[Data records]
◇ ◇ ◇ ◇ ◇ ◇ ◇
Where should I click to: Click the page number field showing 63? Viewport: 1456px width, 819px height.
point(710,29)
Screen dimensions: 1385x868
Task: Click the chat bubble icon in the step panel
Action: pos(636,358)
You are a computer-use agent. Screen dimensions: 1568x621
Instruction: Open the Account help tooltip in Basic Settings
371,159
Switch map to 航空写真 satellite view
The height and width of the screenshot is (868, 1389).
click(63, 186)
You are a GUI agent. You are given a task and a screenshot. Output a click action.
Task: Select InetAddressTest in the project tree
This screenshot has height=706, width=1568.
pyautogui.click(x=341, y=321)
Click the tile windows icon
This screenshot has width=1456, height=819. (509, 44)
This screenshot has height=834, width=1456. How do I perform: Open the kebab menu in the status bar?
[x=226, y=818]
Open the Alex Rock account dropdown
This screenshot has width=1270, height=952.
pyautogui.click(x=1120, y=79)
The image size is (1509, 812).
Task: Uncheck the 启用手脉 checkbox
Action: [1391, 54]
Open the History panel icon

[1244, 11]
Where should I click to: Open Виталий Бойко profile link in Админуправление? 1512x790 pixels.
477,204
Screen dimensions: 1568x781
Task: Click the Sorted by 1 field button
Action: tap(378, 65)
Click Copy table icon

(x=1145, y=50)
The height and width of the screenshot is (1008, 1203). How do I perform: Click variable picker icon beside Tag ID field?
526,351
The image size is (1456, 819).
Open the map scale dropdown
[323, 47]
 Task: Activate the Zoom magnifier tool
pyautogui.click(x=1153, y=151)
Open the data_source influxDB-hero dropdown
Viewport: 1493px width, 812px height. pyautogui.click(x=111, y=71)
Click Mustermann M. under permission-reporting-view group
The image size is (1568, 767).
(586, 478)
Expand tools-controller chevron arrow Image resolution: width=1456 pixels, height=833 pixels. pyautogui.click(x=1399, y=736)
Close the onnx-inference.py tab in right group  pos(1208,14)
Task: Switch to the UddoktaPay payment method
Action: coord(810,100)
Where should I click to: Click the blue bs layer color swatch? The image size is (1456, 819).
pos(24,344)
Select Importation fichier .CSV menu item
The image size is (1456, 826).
◇ ◇ ◇ ◇ ◇ ◇ ◇
- Instructions for the task
Retype all of the lines shown above, keeping each one exact.

- Response to the task
Where should I click to: Click the page number field showing 63? Viewport: 1456px width, 819px height.
point(710,29)
Screen dimensions: 1385x868
Task: Click the chat bubble icon in the step panel
Action: pos(636,358)
You are a computer-use agent. Screen dimensions: 1568x621
Instruction: Open the Account help tooltip in Basic Settings
371,159
Switch map to 航空写真 satellite view
The height and width of the screenshot is (868, 1389).
click(63, 186)
You are a GUI agent. You are given a task and a screenshot. Output a click action.
Task: Select InetAddressTest in the project tree
This screenshot has height=706, width=1568.
pyautogui.click(x=341, y=321)
Click the tile windows icon
This screenshot has width=1456, height=819. (509, 44)
This screenshot has height=834, width=1456. How do I perform: Open the kebab menu in the status bar?
[x=226, y=818]
Open the Alex Rock account dropdown
This screenshot has width=1270, height=952.
pyautogui.click(x=1120, y=79)
The image size is (1509, 812).
Task: Uncheck the 启用手脉 checkbox
Action: [1391, 54]
Open the History panel icon

[1244, 11]
Where should I click to: Open Виталий Бойко profile link in Админуправление? 1512x790 pixels.
477,204
Screen dimensions: 1568x781
Task: Click the Sorted by 1 field button
Action: tap(378, 65)
Click Copy table icon

(x=1145, y=50)
The height and width of the screenshot is (1008, 1203). How do I perform: Click variable picker icon beside Tag ID field?
526,351
The image size is (1456, 819).
Open the map scale dropdown
[323, 47]
 Task: Activate the Zoom magnifier tool
pyautogui.click(x=1153, y=151)
Open the data_source influxDB-hero dropdown
Viewport: 1493px width, 812px height. pyautogui.click(x=111, y=71)
Click Mustermann M. under permission-reporting-view group
The image size is (1568, 767).
(586, 478)
Expand tools-controller chevron arrow Image resolution: width=1456 pixels, height=833 pixels. pyautogui.click(x=1399, y=736)
Close the onnx-inference.py tab in right group  pos(1208,14)
Task: Switch to the UddoktaPay payment method
Action: coord(810,100)
Where should I click to: Click the blue bs layer color swatch? The image size is (1456, 819).
pos(24,344)
Select Importation fichier .CSV menu item
The image size is (1456, 826).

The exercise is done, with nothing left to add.